As always the budget changed and in this case he says it just keeps shrinking; and as the community changes, spending habits change too.
“I mean ten years ago if you would have told me that I would be spending money on an interpreter to speak different languages I would have thought you were kidding. But that's what we are doing right now. So who knows what the next ten years is going to bring, what challenges the next ten years is going to bring. Whether it’s too Winooski or to the state,” said McQueen.
While budget constraints will always be an issue, McQueen says the growing heroin epidemic will plague his replacement as well.

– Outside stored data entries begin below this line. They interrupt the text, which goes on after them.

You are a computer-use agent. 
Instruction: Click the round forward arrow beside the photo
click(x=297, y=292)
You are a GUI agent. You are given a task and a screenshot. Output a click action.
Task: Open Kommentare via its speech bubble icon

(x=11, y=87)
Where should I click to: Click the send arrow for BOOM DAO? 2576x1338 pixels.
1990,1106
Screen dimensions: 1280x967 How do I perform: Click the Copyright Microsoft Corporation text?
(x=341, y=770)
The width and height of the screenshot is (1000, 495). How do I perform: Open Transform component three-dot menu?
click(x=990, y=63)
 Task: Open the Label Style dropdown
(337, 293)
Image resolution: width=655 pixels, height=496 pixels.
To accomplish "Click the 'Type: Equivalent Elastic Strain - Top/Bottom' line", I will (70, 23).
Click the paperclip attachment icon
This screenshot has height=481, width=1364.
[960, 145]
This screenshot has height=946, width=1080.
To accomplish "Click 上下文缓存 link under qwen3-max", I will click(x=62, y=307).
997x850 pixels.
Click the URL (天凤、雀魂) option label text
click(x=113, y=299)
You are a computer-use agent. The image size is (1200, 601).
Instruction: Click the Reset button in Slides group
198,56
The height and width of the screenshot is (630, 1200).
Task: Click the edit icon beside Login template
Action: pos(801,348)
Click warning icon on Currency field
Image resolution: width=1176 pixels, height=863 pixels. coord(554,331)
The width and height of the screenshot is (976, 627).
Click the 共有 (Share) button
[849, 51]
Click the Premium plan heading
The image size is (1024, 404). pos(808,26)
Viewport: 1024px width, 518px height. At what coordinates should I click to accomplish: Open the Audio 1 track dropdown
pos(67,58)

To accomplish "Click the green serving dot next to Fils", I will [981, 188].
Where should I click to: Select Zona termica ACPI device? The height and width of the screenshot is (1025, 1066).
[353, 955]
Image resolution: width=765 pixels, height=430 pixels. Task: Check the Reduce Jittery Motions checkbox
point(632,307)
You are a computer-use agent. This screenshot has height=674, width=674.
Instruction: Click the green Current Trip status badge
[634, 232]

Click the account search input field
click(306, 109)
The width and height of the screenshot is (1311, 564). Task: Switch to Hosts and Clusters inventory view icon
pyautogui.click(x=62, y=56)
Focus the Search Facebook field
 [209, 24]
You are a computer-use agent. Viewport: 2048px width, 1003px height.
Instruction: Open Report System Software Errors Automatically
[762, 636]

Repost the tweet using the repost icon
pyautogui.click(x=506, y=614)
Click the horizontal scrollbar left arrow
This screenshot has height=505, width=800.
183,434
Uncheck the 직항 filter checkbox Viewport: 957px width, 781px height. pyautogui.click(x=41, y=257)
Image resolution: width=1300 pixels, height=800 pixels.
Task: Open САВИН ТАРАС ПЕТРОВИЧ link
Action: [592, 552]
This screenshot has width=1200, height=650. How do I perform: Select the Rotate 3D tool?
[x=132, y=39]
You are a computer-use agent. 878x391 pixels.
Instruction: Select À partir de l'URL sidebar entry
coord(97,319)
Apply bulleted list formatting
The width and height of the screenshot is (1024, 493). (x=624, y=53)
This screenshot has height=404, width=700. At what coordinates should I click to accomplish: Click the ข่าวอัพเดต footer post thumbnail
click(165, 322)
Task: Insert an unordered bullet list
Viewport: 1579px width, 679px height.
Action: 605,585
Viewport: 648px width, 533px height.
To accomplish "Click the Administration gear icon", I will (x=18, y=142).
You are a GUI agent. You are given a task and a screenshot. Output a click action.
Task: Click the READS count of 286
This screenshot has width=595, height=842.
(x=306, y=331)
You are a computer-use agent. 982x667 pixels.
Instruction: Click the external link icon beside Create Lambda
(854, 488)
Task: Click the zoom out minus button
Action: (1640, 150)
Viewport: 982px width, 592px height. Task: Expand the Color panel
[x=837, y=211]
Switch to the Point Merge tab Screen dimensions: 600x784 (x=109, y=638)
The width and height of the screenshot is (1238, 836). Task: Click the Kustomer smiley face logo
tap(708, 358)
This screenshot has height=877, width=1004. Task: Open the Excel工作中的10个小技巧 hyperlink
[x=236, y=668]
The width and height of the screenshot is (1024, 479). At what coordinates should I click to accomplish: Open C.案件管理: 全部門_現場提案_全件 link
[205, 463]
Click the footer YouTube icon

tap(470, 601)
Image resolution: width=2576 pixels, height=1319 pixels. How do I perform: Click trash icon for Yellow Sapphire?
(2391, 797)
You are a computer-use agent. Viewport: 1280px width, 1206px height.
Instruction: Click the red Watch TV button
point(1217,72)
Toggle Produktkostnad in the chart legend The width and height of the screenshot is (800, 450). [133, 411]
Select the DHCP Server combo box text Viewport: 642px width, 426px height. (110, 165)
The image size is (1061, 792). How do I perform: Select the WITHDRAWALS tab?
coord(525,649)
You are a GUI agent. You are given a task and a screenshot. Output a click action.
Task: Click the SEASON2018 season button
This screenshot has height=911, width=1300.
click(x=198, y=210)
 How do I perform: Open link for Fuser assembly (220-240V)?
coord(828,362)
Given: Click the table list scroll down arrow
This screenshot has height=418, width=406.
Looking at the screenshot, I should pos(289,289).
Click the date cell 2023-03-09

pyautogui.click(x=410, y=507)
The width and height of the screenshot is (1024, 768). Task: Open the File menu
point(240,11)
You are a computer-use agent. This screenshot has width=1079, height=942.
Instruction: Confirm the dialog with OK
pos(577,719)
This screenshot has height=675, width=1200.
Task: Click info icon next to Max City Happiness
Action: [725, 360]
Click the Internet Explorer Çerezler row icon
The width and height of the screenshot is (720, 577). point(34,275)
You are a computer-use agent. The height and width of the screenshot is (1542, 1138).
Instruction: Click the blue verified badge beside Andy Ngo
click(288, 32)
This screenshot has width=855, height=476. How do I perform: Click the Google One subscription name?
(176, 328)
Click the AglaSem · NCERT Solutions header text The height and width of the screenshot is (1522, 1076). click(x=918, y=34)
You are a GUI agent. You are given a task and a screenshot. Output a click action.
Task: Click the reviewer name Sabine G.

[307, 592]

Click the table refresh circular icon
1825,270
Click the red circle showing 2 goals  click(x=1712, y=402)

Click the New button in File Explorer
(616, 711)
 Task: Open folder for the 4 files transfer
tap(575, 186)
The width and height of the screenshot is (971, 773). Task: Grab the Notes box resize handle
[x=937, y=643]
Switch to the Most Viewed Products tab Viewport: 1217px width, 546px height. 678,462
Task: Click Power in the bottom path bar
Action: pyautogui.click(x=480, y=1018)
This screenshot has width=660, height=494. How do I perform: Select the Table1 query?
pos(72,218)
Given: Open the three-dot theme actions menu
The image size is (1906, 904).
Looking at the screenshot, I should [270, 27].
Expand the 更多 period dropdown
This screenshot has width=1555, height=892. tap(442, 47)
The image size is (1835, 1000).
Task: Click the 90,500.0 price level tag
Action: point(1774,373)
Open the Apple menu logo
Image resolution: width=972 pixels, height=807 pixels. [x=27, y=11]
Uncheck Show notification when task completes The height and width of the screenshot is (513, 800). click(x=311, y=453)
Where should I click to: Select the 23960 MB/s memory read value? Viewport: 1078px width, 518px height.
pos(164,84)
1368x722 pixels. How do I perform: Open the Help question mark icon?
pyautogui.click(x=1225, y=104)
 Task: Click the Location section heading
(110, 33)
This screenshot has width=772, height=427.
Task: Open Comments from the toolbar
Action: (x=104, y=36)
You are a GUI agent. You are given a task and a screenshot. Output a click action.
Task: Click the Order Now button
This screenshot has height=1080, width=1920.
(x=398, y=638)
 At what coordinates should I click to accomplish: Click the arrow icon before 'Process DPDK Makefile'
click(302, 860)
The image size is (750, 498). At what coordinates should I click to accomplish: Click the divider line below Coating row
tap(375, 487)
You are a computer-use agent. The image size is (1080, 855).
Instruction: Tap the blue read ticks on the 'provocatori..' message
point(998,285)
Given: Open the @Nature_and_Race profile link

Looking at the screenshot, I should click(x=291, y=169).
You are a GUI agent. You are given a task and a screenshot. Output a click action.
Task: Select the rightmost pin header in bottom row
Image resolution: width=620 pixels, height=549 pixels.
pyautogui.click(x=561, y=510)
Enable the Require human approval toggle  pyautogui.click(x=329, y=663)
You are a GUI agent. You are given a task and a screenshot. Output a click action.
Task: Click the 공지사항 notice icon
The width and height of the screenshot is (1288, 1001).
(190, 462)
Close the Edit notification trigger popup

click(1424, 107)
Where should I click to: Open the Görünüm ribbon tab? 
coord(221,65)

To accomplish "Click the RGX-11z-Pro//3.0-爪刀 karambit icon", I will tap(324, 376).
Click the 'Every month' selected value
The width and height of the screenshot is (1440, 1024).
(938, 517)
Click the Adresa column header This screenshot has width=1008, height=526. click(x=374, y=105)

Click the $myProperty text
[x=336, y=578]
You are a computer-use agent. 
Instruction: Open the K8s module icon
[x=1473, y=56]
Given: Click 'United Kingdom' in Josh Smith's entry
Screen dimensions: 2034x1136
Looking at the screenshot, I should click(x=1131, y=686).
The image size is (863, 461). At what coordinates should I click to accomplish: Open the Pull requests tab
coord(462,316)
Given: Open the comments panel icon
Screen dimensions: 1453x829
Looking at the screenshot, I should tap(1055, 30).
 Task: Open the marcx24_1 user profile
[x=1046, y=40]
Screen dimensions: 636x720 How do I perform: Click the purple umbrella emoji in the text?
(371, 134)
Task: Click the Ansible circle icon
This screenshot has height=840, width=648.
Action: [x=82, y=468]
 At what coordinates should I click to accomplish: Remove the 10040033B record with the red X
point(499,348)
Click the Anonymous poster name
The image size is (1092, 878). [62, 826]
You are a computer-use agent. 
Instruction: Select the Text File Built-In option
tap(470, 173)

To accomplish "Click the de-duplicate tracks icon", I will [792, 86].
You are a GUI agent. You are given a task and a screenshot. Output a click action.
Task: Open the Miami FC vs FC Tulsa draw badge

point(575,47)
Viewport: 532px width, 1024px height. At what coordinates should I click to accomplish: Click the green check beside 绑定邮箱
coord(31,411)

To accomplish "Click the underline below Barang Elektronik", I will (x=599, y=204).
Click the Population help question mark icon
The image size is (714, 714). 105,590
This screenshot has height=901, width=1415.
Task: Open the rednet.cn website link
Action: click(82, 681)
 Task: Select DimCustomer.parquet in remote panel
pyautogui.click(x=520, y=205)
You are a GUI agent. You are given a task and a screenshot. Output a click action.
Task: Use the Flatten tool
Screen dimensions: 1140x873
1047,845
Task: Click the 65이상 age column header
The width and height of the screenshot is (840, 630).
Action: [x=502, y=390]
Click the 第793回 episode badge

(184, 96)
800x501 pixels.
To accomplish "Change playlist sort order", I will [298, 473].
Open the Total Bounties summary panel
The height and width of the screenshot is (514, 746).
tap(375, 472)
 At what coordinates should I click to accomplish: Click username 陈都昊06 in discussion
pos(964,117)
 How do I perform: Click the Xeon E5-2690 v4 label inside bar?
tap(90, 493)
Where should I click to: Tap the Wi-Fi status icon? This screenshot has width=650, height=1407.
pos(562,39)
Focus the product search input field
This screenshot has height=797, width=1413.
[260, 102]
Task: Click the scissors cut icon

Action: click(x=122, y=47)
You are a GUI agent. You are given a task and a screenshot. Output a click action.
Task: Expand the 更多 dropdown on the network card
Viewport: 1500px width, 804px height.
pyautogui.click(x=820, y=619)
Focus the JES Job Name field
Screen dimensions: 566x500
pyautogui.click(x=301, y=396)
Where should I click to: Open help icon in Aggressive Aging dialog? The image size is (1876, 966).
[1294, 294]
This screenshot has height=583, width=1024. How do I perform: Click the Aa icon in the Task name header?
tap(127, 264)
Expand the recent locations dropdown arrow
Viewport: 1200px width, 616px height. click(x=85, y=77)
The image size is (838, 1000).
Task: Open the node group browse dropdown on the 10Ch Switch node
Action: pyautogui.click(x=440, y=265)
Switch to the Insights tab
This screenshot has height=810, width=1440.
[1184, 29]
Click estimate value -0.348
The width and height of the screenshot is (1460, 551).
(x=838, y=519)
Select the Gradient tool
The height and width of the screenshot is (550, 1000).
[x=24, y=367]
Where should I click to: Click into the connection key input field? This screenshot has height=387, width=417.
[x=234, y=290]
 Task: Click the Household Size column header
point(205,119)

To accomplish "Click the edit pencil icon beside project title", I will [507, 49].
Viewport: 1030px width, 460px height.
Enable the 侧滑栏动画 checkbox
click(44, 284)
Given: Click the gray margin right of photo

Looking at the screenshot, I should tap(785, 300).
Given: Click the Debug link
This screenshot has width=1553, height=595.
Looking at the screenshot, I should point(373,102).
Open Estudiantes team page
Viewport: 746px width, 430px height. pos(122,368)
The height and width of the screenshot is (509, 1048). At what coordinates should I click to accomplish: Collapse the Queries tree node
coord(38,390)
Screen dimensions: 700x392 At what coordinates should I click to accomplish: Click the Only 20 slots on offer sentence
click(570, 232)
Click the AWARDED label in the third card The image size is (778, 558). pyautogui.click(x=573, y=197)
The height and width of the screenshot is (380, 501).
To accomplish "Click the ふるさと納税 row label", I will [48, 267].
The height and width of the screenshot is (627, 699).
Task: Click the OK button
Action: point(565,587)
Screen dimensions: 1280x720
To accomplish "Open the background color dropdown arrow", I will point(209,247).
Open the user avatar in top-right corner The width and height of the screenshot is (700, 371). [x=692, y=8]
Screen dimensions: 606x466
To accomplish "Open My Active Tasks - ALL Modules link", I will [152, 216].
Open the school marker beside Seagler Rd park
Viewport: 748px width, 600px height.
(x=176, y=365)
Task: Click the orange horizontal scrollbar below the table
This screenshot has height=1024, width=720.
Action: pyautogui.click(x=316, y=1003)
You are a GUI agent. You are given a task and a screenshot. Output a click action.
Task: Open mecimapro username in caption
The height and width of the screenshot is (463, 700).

“I mean there's no doubt the influx of the drug dealers, you know the entrepreneurs and the opiate addition is going to be very, very challenging for us. And it has been for Winooski for the last couple of years,” said McQueen.
When asked if he sees an end in sight to the drug problem, McQueen quite simply replied no.
Overall McQueen says he's proud of the work the department has done during the last three decades. They've established an alternative justice program, and partnered with the Winooski Community Justice Center.
“It’s been challenging over the years. You know some of the decisions I’ve made or we've made you know may not have really worked out the way we had hoped. But I don’t consider those regrets,” said McQueen.
After he turns in his badge his legacy is the only thing he'll leave behind. So I asked how he would like to be remembered in just one word.
“I guess caring, that I care about what happened here and what happens to people around me. So I guess in one word that would be it,” said McQueen.
After he quits the police department officially on Sunday he'll take on a special assignment in Winooski as he rewrites the city's ordinances. When he officially retires next year, McQueen and his wife will relocate to Florida, where he plans to drive a bus at Disney World.
McQueen’s replacement, Sgt. Richard Hebert will be sworn in on Tuesday.